Published: September 2, 2025

The recent announcement of a strategic collaboration between General Motors and Hyundai to co-develop five vehicle models has attracted significant attention across the automotive sector. Framed as a response to increasing competition from Chinese electric vehicle (EV) manufacturers, particularly those achieving rapid growth through vertically integrated production, this partnership marks a calculated move by two industry leaders aiming to protect their global market position.

While such OEM-level alliances may appear groundbreaking, they are not unprecedented. Joint development programs have long been part of the automotive playbook, offering cost efficiencies and accelerating innovation in key areas such as electrification and autonomous technology. From a dealership perspective, these arrangements tend to have limited direct impact on daily operations, but the broader context of this particular alliance warrants closer examination.

OEM Collaboration: A Familiar Strategy

Automakers have a well-established history of working together to share R&D costs, reduce time to market and navigate complex regulatory and supply chain environments.
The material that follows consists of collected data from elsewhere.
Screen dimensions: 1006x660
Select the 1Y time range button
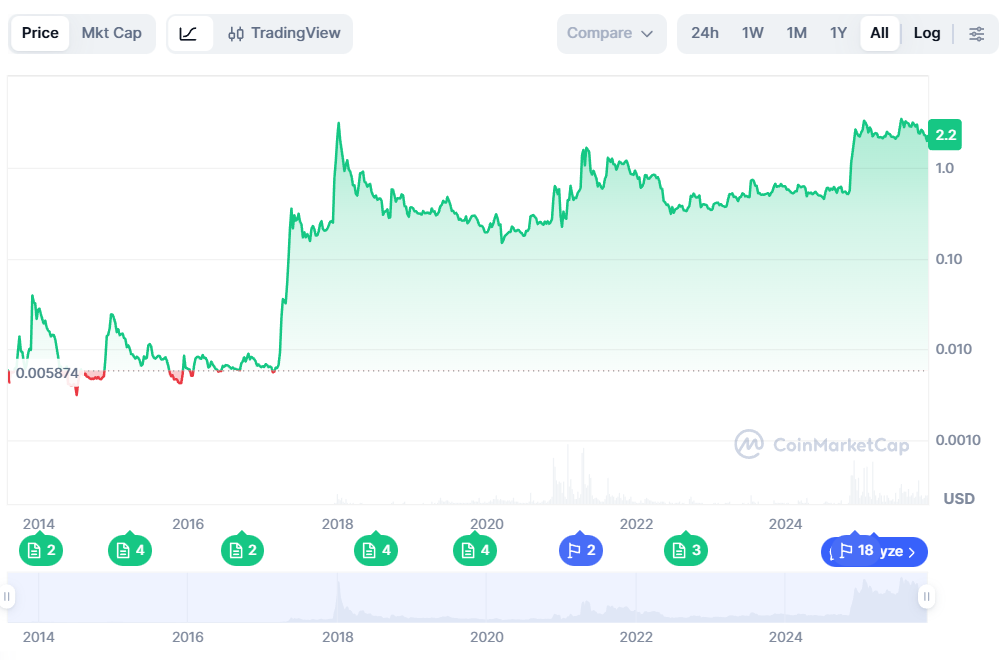coord(838,33)
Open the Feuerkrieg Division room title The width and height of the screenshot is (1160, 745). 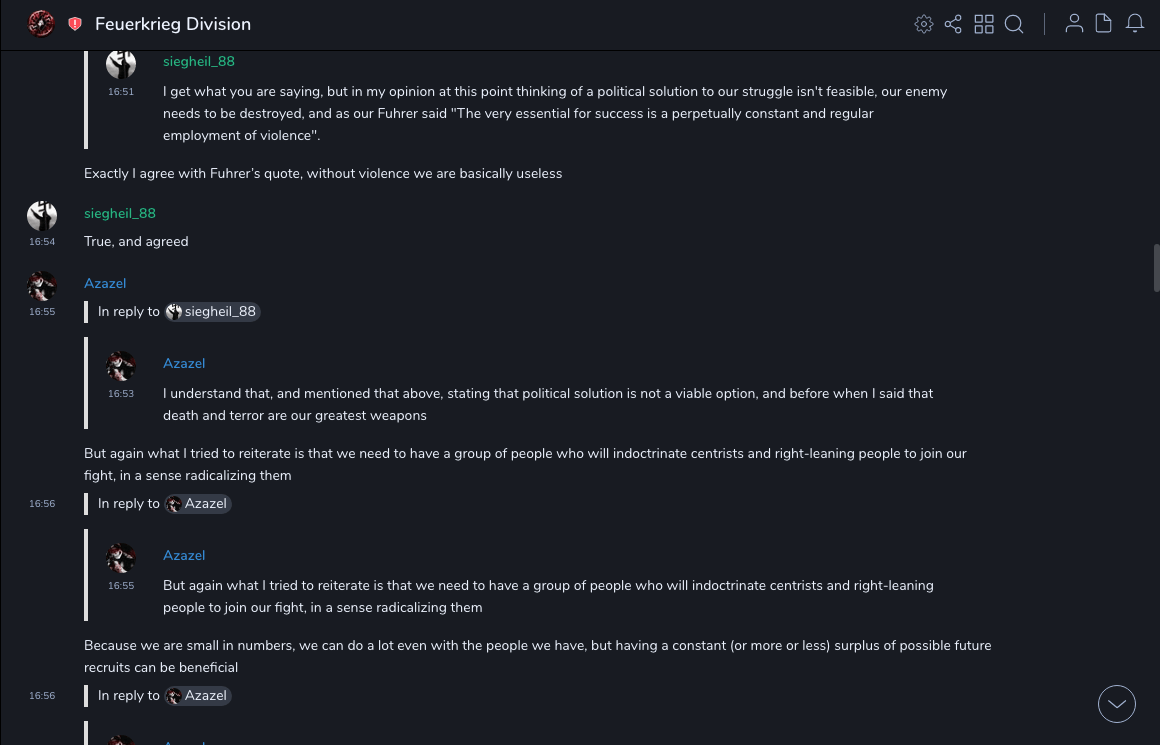(173, 24)
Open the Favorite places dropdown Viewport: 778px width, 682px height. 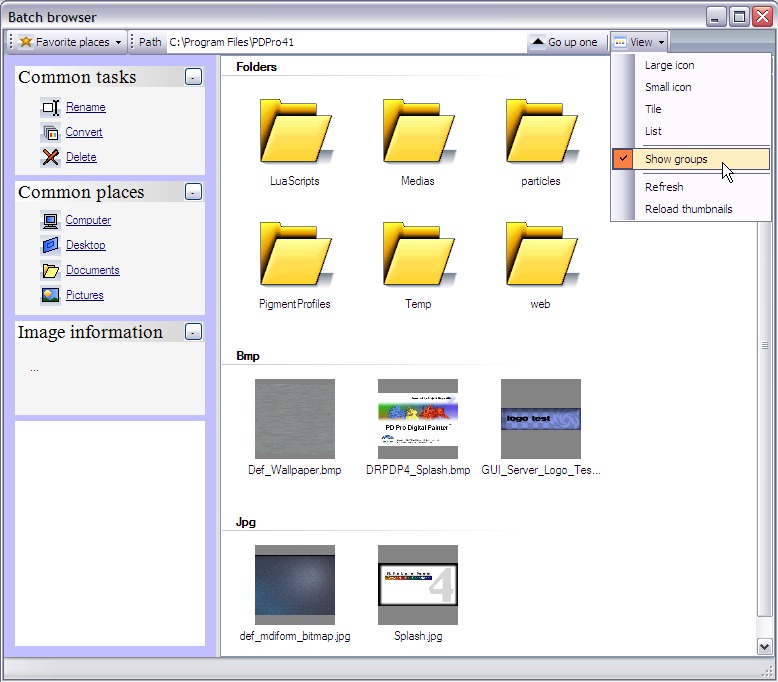coord(71,42)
Recent examples include the Ford-Volkswagen alliance, the Toyota-Subaru joint development of performance coupes, and BMW’s partnership with Toyota in alternative powertrains.

These partnerships typically result in shared platforms, co-developed components or collaborative technology suites. For dealers, the downstream impact of such agreements has generally been minimal, perhaps influencing product knowledge, inventory planning or service training, but rarely disrupting operational norms.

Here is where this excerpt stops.